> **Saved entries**
........
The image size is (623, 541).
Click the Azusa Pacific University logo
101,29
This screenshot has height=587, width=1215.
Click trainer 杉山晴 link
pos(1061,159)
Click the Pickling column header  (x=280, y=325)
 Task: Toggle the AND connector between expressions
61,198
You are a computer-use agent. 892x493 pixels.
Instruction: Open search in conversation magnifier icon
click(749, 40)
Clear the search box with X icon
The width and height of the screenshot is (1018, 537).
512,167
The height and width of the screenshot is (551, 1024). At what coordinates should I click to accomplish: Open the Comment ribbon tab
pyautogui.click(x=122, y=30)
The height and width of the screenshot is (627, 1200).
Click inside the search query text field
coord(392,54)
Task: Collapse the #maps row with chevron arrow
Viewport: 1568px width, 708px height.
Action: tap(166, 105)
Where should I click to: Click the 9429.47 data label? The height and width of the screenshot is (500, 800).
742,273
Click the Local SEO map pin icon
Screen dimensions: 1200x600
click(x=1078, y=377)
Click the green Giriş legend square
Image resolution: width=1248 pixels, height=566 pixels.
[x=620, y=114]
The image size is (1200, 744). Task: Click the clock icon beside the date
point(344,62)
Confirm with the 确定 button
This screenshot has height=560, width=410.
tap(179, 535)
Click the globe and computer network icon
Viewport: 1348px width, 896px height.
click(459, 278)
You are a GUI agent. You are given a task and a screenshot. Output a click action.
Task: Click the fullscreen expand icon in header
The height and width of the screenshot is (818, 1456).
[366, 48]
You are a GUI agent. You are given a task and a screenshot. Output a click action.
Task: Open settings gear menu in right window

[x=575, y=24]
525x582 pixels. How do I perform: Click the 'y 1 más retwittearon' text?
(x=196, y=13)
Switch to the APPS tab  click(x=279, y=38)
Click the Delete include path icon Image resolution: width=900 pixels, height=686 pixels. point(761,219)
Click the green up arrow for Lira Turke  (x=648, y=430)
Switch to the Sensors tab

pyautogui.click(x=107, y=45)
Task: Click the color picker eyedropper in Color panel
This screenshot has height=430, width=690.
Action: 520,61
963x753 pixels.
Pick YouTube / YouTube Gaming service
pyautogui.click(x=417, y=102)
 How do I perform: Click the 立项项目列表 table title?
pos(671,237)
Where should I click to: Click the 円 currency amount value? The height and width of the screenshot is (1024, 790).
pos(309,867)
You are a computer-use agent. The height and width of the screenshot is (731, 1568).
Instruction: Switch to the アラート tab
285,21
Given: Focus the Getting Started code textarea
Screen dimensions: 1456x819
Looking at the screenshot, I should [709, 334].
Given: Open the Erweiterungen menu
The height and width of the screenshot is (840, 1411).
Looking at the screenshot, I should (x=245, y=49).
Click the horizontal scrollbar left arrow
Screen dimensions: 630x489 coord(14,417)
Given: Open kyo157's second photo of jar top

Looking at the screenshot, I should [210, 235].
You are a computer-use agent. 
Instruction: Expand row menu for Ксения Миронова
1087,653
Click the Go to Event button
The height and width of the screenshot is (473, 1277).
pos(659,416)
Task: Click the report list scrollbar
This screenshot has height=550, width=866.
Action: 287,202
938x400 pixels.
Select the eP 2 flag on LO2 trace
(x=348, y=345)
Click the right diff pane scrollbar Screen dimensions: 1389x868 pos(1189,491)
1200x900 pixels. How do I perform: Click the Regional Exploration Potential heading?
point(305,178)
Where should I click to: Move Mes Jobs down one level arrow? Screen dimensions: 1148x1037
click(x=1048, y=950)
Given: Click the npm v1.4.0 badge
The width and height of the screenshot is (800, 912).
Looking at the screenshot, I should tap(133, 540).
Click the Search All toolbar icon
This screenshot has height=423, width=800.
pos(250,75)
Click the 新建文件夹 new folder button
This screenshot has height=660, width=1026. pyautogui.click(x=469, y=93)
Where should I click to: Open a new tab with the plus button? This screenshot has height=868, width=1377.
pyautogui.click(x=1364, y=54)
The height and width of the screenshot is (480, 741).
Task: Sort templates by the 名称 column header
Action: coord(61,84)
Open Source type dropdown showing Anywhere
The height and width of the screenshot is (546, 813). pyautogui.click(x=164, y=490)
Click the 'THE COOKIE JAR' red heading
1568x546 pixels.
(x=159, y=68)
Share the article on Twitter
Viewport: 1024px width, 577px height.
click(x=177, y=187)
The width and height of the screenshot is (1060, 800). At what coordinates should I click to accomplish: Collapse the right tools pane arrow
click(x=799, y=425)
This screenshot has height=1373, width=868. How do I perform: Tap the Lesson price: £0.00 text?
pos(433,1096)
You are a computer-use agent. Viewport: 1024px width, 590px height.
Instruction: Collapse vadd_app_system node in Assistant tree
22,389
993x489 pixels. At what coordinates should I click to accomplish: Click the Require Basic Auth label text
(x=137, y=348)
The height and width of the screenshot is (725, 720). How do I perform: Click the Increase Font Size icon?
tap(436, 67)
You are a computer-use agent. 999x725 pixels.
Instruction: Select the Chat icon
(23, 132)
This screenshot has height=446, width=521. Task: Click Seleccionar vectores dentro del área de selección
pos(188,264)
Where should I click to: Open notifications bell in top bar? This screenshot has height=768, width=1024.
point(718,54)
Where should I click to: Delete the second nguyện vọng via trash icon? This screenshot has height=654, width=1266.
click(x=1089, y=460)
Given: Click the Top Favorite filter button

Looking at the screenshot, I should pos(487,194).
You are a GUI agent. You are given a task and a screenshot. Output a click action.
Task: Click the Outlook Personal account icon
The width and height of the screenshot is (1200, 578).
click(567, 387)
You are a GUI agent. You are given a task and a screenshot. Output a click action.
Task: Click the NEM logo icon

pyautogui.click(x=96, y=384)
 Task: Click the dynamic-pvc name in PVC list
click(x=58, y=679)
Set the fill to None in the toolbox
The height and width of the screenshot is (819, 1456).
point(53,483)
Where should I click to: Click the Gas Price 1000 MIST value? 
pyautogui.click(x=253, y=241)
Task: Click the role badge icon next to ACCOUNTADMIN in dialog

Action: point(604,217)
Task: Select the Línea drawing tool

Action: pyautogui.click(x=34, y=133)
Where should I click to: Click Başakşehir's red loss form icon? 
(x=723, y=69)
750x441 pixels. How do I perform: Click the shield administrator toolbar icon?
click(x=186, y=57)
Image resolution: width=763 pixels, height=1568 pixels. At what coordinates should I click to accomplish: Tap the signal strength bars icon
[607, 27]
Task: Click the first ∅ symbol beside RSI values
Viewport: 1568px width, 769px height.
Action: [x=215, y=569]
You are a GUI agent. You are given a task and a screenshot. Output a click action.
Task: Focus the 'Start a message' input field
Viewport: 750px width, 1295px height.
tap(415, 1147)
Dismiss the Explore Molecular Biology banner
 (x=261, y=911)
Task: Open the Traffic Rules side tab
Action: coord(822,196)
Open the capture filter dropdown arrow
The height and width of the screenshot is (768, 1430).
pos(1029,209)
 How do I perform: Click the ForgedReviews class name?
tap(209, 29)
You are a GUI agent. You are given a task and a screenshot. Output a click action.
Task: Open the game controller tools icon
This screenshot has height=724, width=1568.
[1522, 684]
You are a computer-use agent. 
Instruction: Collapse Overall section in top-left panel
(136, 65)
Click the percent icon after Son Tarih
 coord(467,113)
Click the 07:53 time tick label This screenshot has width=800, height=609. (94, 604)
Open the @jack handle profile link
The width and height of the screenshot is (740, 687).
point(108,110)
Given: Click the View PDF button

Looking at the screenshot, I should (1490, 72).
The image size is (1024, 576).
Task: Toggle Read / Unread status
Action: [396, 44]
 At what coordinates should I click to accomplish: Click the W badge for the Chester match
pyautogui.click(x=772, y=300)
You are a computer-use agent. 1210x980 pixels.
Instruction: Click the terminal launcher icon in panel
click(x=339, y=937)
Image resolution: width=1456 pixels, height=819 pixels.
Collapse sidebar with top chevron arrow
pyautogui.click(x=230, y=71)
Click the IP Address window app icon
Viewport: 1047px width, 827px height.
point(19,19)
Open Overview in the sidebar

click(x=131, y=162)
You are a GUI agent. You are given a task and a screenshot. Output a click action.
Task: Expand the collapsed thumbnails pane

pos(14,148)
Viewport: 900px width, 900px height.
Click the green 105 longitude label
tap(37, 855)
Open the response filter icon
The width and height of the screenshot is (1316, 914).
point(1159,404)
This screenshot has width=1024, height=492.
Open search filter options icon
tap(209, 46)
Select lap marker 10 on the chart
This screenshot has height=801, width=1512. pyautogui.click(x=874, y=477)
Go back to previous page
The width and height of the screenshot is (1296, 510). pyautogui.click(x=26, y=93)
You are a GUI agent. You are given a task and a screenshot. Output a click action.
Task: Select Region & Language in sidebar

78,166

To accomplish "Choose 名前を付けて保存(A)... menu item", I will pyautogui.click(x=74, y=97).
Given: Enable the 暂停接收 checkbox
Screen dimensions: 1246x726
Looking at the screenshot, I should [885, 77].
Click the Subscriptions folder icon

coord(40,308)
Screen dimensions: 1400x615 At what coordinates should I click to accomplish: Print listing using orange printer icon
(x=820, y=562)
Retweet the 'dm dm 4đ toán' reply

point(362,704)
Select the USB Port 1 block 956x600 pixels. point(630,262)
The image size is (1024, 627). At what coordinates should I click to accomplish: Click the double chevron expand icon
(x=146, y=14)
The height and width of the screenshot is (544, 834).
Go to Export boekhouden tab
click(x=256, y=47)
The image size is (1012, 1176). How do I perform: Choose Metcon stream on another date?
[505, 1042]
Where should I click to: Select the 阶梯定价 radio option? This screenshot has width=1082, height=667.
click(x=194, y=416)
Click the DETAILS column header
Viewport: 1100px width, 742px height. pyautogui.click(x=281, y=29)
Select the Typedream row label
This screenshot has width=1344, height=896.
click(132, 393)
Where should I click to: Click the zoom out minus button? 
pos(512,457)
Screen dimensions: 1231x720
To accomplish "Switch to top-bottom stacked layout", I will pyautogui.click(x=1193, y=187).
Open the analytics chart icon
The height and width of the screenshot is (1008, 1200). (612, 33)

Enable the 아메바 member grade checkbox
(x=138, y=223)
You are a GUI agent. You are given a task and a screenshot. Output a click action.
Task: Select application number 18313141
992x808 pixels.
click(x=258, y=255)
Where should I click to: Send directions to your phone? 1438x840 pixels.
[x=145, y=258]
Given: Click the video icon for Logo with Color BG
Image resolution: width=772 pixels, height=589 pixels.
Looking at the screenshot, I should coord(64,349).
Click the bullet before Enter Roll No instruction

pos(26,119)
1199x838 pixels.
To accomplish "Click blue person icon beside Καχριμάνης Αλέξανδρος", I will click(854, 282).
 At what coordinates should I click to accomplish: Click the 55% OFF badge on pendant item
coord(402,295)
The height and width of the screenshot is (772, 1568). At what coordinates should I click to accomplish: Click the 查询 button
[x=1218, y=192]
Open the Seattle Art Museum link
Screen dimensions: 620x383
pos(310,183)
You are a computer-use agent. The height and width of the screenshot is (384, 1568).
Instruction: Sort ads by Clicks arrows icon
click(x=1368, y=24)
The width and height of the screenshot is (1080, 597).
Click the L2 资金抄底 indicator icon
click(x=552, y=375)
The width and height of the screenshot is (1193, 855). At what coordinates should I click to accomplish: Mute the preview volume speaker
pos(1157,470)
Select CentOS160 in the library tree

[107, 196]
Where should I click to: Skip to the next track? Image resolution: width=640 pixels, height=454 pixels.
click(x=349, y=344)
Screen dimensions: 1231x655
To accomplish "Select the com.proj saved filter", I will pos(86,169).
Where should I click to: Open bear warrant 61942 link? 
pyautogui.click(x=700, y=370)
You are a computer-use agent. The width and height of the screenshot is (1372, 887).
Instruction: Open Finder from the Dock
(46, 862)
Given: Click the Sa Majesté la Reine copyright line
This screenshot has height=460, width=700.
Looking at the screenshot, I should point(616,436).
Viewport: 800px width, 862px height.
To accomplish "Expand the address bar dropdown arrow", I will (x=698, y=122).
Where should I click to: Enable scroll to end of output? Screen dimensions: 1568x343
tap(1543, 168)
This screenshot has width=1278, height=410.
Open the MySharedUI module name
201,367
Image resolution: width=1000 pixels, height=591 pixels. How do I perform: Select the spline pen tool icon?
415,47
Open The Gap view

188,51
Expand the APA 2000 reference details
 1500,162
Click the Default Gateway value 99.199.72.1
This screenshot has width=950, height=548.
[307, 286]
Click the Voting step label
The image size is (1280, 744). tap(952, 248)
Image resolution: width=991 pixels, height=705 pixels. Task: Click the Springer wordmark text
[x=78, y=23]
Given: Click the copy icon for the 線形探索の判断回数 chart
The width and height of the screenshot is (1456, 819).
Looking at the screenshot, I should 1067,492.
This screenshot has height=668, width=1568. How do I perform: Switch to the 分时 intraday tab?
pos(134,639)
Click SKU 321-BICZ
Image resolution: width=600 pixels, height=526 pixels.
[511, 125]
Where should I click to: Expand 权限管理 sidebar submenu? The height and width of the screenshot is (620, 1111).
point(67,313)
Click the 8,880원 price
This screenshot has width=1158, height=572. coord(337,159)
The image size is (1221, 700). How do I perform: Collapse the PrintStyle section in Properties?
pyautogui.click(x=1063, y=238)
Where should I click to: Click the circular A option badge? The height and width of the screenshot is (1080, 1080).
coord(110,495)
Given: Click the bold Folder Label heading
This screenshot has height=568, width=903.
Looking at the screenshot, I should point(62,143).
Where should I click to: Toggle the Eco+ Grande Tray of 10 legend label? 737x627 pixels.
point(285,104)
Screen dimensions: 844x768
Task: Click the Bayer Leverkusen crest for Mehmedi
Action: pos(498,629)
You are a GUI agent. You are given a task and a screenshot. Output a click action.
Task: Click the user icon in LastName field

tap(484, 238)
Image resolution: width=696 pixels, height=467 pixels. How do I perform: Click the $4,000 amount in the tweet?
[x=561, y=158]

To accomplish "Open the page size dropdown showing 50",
........
> **GOAL**
Rewrite the part that opens with the line containing "Task: Click the color" and closes with the line containing "(x=348, y=345)", putting "Command" wherever "Instruction" appears and leaving everything else unchanged.

> **WRITTEN SOLUTION**
Task: Click the color picker eyedropper in Color panel
This screenshot has height=430, width=690.
Action: 520,61
963x753 pixels.
Pick YouTube / YouTube Gaming service
pyautogui.click(x=417, y=102)
 How do I perform: Click the 立项项目列表 table title?
pos(671,237)
Where should I click to: Click the 円 currency amount value? The height and width of the screenshot is (1024, 790).
pos(309,867)
You are a computer-use agent. The height and width of the screenshot is (731, 1568).
Command: Switch to the アラート tab
285,21
Given: Focus the Getting Started code textarea
Screen dimensions: 1456x819
Looking at the screenshot, I should [709, 334].
Given: Open the Erweiterungen menu
The height and width of the screenshot is (840, 1411).
Looking at the screenshot, I should (x=245, y=49).
Click the horizontal scrollbar left arrow
Screen dimensions: 630x489 coord(14,417)
Given: Open kyo157's second photo of jar top

Looking at the screenshot, I should [210, 235].
You are a computer-use agent. 
Command: Expand row menu for Ксения Миронова
1087,653
Click the Go to Event button
The height and width of the screenshot is (473, 1277).
pos(659,416)
Task: Click the report list scrollbar
This screenshot has height=550, width=866.
Action: 287,202
938x400 pixels.
Select the eP 2 flag on LO2 trace
(x=348, y=345)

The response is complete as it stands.